* [TASK DESCRIPTION]
All of the entries below should be printed exactly; the pictures are to be left out.

• • • •

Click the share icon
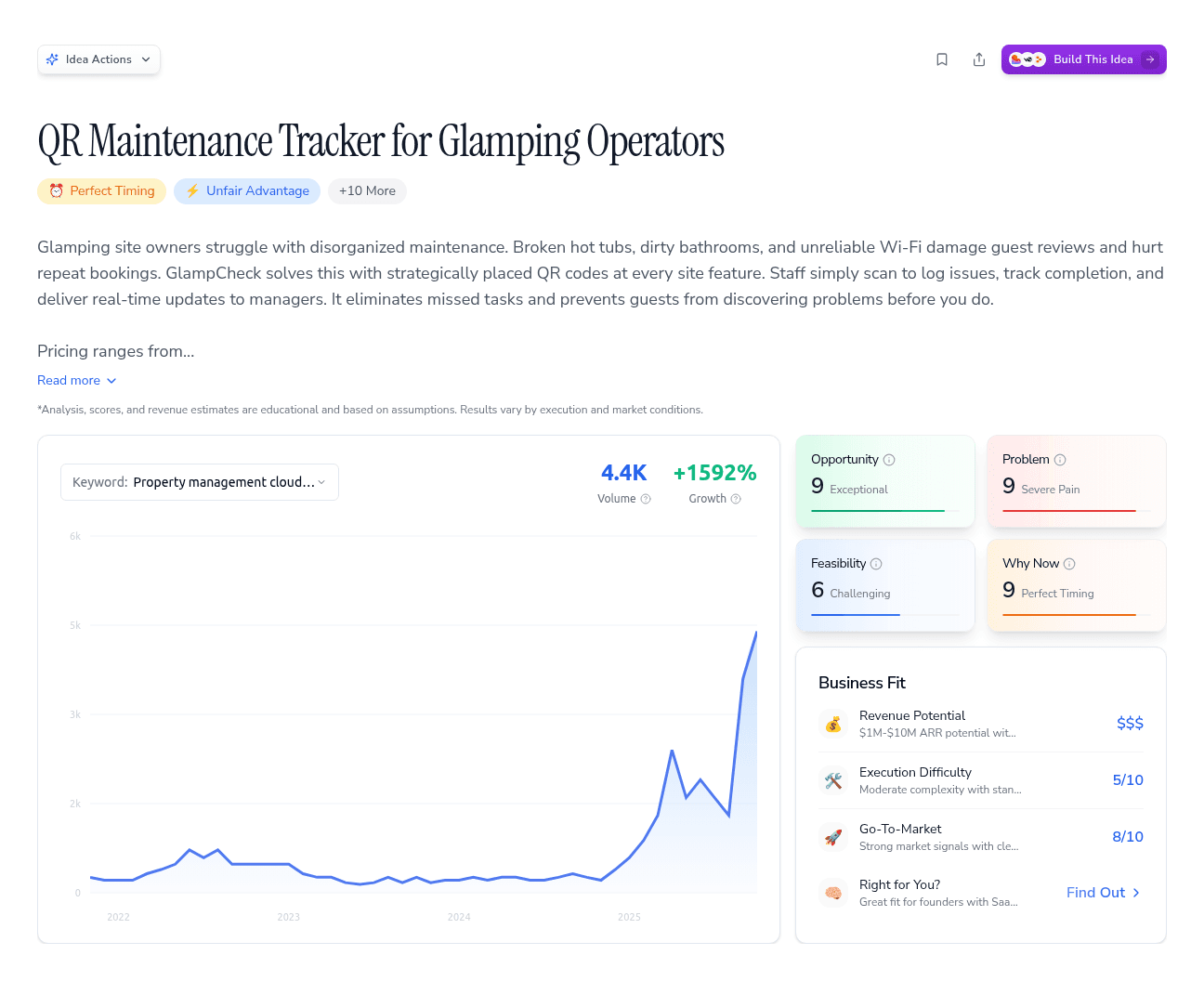This screenshot has width=1204, height=981. click(x=979, y=59)
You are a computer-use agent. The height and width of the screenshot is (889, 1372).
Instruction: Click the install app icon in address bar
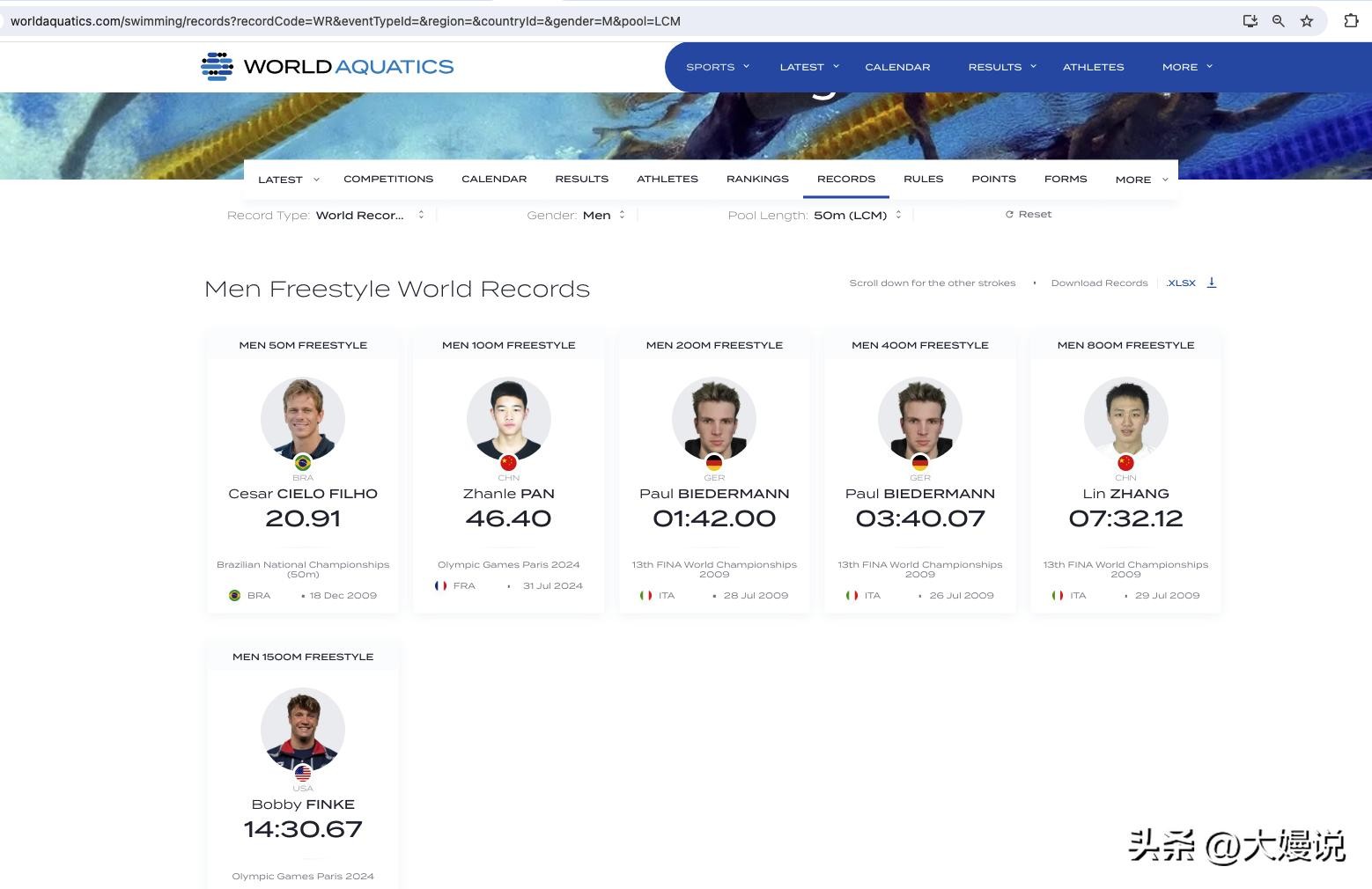(x=1250, y=21)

• • • •

* [PROBLEM SOLUTION]
Click the share icon
This screenshot has width=1204, height=981. click(x=979, y=59)
You are a computer-use agent. The height and width of the screenshot is (889, 1372).
Instruction: Click the install app icon in address bar
(x=1250, y=21)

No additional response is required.